Josépha, signora, è ebrea, si chiama Mirah (è l’anagramma di Hiram), un nome cifrato israelita per poterla riconoscere, perché è una trovatella di origine tedesca (le ricerche che ho fatto provano che è la figlia naturale di un ricco banchiere ebreo). Il teatro e soprattutto le istruzioni che Jenny Cadine, la signora Schoutz, Malaga, Carabine hanno dato, sul modo di trattare i vecchi, a quella bambina che io mantenevo in una vita onesta e poco costosa hanno sviluppato in lei l’istinto dei primi ebrei per l’oro e i gioielli, per il Vitello d’oro! La cantante celebre, divenuta avida e ingorda, vuole essere ricca, molto ricca. Così ella non dissipa niente di quanto viene dissipato per lei. Si è ben esercitata sul signor Hulot che ha spennato ben bene. Ma che spennato! sarebbe meglio dire pelato!… Quello sciagurato, dopo aver lottato contro uno dei Keller e il marchese d’Esgrignon, pazzi tutti e due di Josépha, senza contare gli adoratori sconosciuti, se la vede portar via da quel duca ricchissimo che protegge le arti. Come lo chiamate?… un nano…? Ah! il duca d’Hérouville. Quel gran signore ha la pretesa di aver Josépha tutta per sé, tutto il mondo delle cortigiane ne parla e il barone non ne sa niente; infatti nel tredicesimo rione capita come in tutti gli altri: l’amante è, come il marito, sempre l’ultimo a sapere.

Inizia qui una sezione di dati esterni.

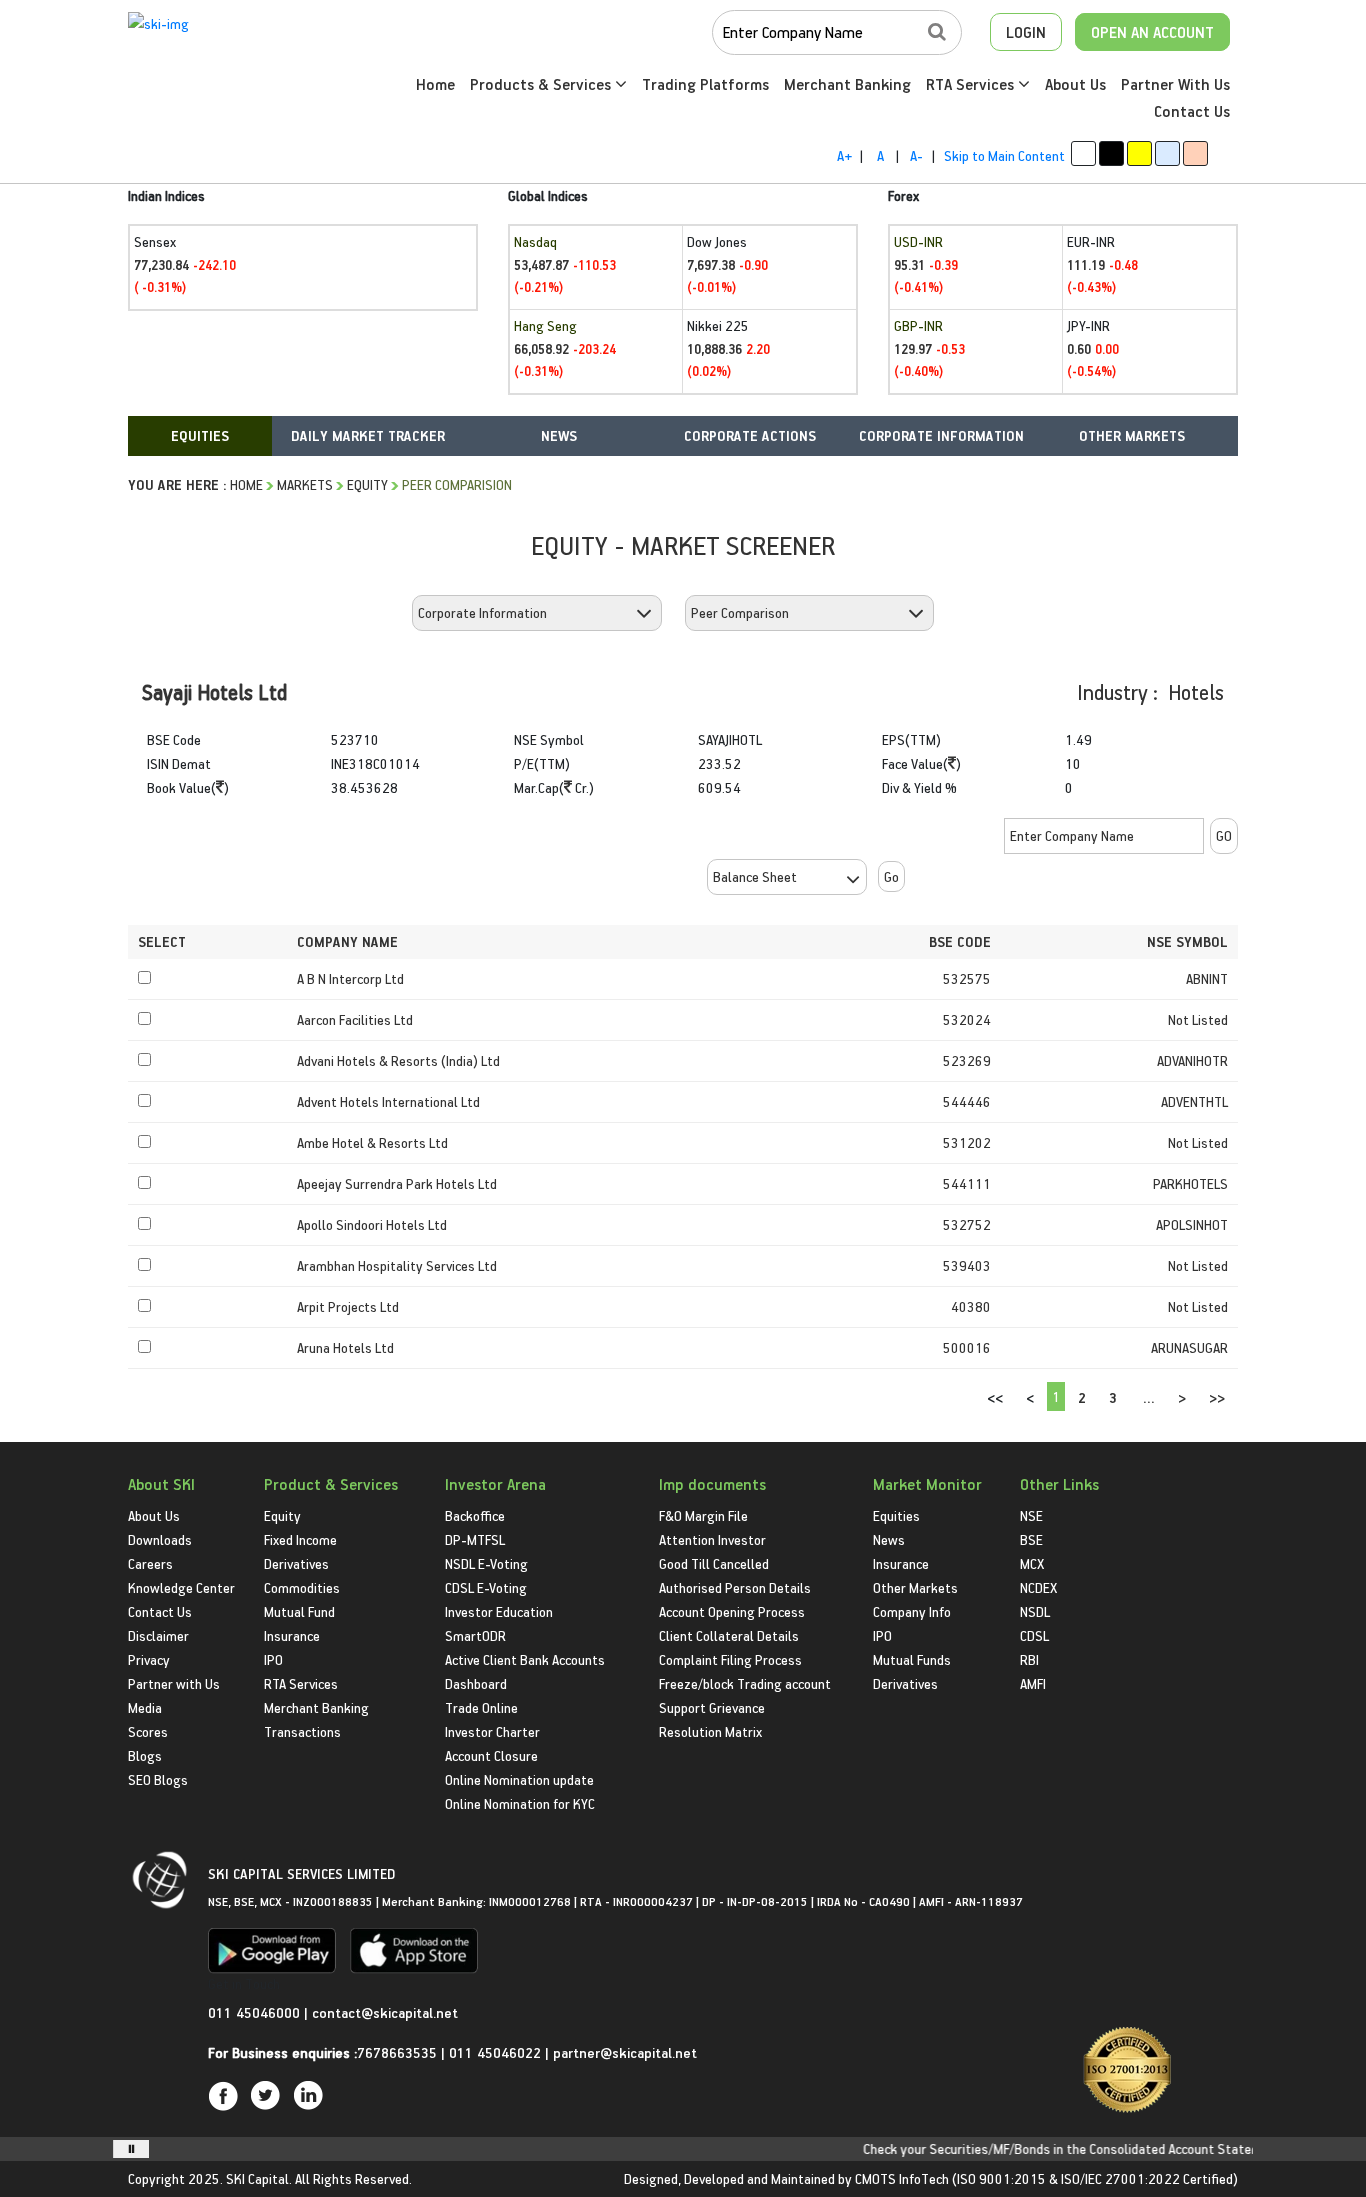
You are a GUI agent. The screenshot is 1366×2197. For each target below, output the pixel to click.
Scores (148, 1731)
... (1149, 1397)
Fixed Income (300, 1539)
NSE (1031, 1515)
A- (916, 155)
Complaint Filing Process (730, 1659)
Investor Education (499, 1611)
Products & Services (542, 84)
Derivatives (296, 1563)
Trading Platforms (705, 84)
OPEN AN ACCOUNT (1152, 32)
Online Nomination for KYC (520, 1803)
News (889, 1539)
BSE (1031, 1539)
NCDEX (1038, 1587)
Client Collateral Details (729, 1635)
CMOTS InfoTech (902, 2178)
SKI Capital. (259, 2178)
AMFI (1033, 1683)
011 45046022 (497, 2052)
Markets (305, 484)
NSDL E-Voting (486, 1563)
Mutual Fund (299, 1611)
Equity (367, 484)
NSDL (1035, 1611)
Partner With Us (1175, 84)
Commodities (302, 1587)
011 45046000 (256, 2012)
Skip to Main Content (1004, 155)
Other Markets (915, 1587)
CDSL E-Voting (486, 1587)
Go (891, 876)
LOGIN (1026, 32)
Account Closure (491, 1755)
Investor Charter (492, 1731)
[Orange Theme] (1195, 153)
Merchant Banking (847, 84)
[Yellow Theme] (1139, 153)
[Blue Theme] (1167, 153)
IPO (273, 1659)
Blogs (145, 1755)
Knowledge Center (181, 1587)
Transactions (302, 1731)
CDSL (1034, 1635)
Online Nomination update (519, 1779)
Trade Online (481, 1707)
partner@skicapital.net (625, 2052)
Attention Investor (712, 1539)
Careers (150, 1563)
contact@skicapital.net (385, 2012)
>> (1217, 1397)
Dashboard (476, 1683)
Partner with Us (174, 1683)
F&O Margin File (703, 1515)
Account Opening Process (732, 1611)
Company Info (912, 1611)
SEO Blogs (158, 1779)
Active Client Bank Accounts (525, 1659)
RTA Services (972, 84)
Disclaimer (158, 1635)
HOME (246, 484)
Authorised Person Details (735, 1587)
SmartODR (475, 1635)
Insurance (292, 1635)
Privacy (149, 1659)
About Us (1075, 84)
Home (435, 84)
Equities (896, 1515)
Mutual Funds (912, 1659)
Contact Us (1192, 111)
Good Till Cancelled (714, 1563)
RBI (1029, 1659)
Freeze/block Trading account (745, 1683)
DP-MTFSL (475, 1539)
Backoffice (475, 1515)
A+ (844, 155)
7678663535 (397, 2052)
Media (145, 1707)
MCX (1032, 1563)
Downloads (160, 1539)
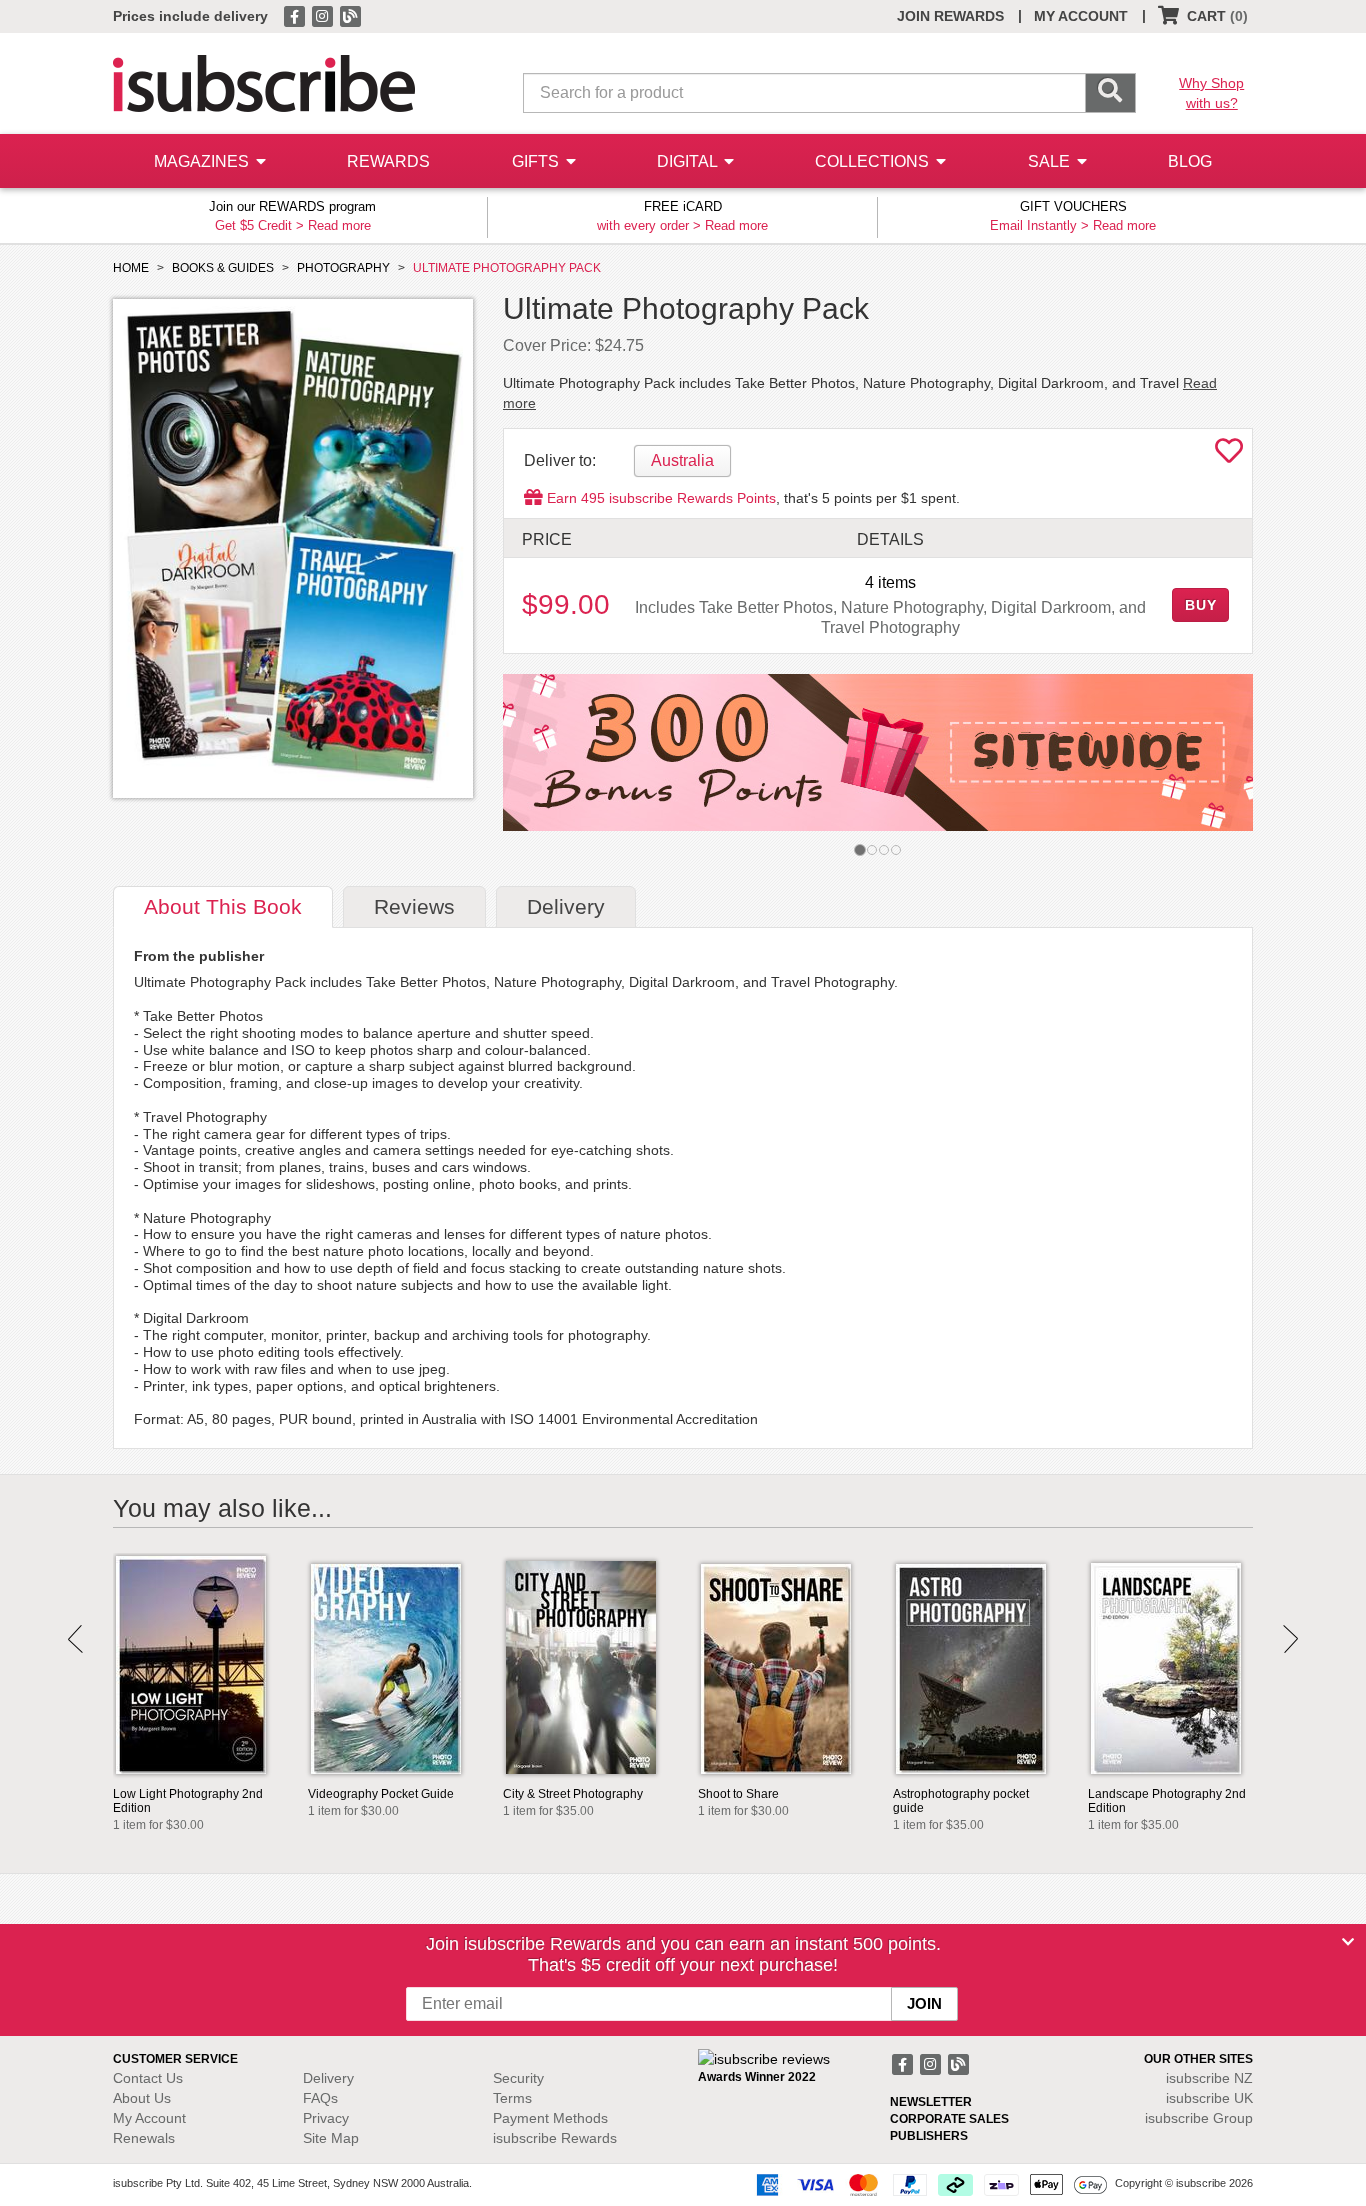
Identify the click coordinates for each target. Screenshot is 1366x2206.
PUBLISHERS (929, 2136)
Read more (339, 225)
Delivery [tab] (566, 906)
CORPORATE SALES (949, 2119)
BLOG (1190, 161)
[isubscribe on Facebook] (296, 15)
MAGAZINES (203, 161)
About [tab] (223, 906)
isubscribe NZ (1209, 2078)
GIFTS (537, 161)
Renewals (144, 2138)
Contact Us (148, 2078)
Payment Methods (550, 2118)
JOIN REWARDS (950, 16)
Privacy (326, 2118)
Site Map (331, 2138)
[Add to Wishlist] (1229, 456)
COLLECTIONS (874, 161)
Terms (512, 2098)
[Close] (1348, 1942)
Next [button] (1290, 1639)
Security (518, 2078)
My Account (149, 2118)
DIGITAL (689, 161)
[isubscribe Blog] (350, 15)
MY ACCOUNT (1081, 16)
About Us (142, 2098)
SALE (1051, 161)
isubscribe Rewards (555, 2138)
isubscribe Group (1199, 2118)
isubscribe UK (1209, 2098)
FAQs (320, 2098)
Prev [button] (75, 1639)
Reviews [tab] (414, 906)
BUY (1201, 605)
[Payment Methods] (928, 2184)
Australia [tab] (682, 460)
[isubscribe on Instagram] (324, 15)
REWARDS (388, 161)
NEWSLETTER (931, 2102)
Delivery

Capite i miei diritti, ora? Vostro marito, bella signora, mi ha privato della mia felicità, della sola gioia che io ho avuto da quando sono rimasto vedovo. Sì, se non avessi avuto la sfortuna di incontrare quel vecchio bellimbusto, avrei ancora la mia Josépha, perché, credetemi, non l’avrei mai avviata al teatro, ed ella sarebbe rimasta oscura, saggia e mia. Oh! se voi l’aveste vista otto anni fa: snella e agile, la carnagione dorata di un’andalusa, come si usa dire, i capelli neri e lucenti come il raso, gli occhi dalle lunghe ciglia scure che mandavano lampi, una distinzione da duchessa nei gesti, la modestia della povertà, della grazia onesta, la leggiadria di una cerbiatta. Per colpa di Hulot, queste grazie, questa purezza, tutto è diventato trappola per selvaggina di grossa taglia, una rete acchiappapescicani. La piccola è la regina delle impure, come si dice. Infine mena tutti per il naso, lei che non sapeva niente di niente, nemmeno cosa volesse dire questa espressione.» A questo punto, l’ex profumiere si asciugò gli occhi dai quali scendeva qualche lacrima. La sincerità di questo dolore colpì la signora Hulot, che uscì dallo stato di torpore in cui era caduta.